SLR - August 2020 - Jason C. Wright

Rates and Timing of Subsequent Amputation After Initial Minor Amputation

Reference: Lin JH, Jeon SY, Romano PS, Humphries MD. Rates and Timing of Subsequent Amputation After Initial Minor Amputation. J Vasc Surg. 2020;72(1):268-275.

Scientific Literature Review

Reviewed By: Jason C. Wright, DPM
Residency Program: Beaumont Hospital – Farmington Hills, MI

Podiatric Relevance: Podiatric physicians treat wounds of the lower extremity and routinely perform minor amputations. In order to provide quality care podiatrists will often work closely with a vascular surgery team when treating these wounds. Unfortunately, a portion of these patients go on to have further amputation including below-knee amputations. Understanding potential risk factors for further amputation is vital for improving patient outcomes following minor amputations. Lit et al attempt to identify risk factors for undergoing a subsequent amputation following a minor amputation. 
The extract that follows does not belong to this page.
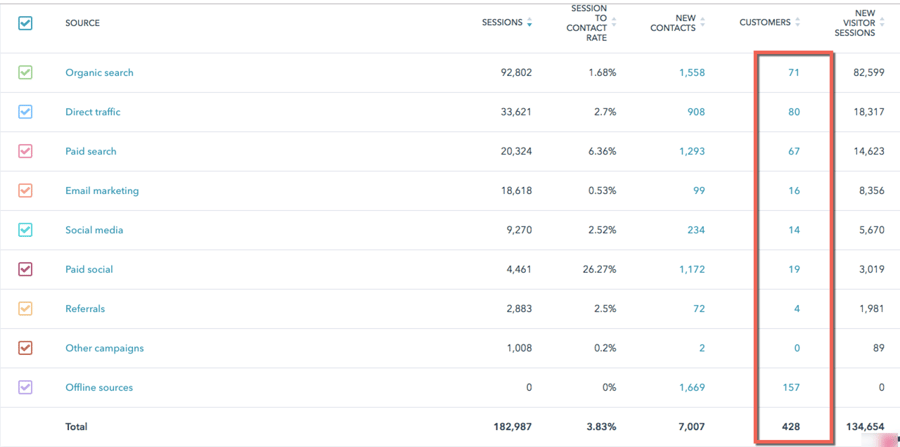This screenshot has height=447, width=900.
Task: Sort by New Visitor Sessions arrows
Action: pyautogui.click(x=883, y=23)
Methods: The authors utilized the California OSHPD database to retrospectively evaluate patients with minor lower extremity amputations (digital amputation and TMA). This database pulls data from all non-federal inpatient hospitals, emergency departments and ambulatory surgery centers. Patients are identified by a unique number and includes diagnostic codes and procedure codes for each visit. Using the database they were able to evaluate a total of 11,597 patients with a minor amputation of the lower extremity from 2005-2013. The patients were divided into three groups. The first group consisted of  patients with PAD. The second group was patients with DM. The final group included patients with both PAD and DM. The evaluators used major amputation (BKA or AKA) as the primary endpoint. Secondary endpoints included subsequent minor amputation, time to amputation and mortality.

Results: Out of the 11,597 patients identified that had undergone a minor amputation 5.1 percent went on to a major amputation and 14.5 percent went on to a subsequent minor amputation. Average time to amputation was 12.9 months for major amputations and 4.9 minor amputations. Patients with both PAD and DM had a significantly higher risk of major amputation compared to other groups. All three groups had a high mortality rate. Patients with PAD had the quickest time to death of 10 years. 

Sixty-three percent of patients undergoing a major amputation did not undergo a revascularization procedure prior to major amputation. Timing of revascularization played a role in the rate of major amputation. Patient who underwent revascularization prior to a second minor amputation were significantly less likely to have a major amputation compared to those who had a revascularization procedure after a second minor amputation. Lastly, patients that were treated on a completely outpatient basis were significantly less likely to undergo a major amputation compared to patients who were admitted or treated the emergency department. 

Conclusions: The authors concluded that patients with PAD and DM were the most at risk for undergoing a major amputation. They recommend that these patients receive evaluation and possible intervention by a vascular doctor while receiving care. They also demonstrate that a large portion of patients do not receive revascularization prior to a major amputation. They concluded that patients with lower extremity wounds and comorbidities, especially those with both PAD and DM should be considered for revascularization when indicated. 

This study highlights the effect of comorbidities on the rate of major amputation. It is important for the podiatric community to understand these risk factors and provide timely referrals to vascular surgeons for these patients.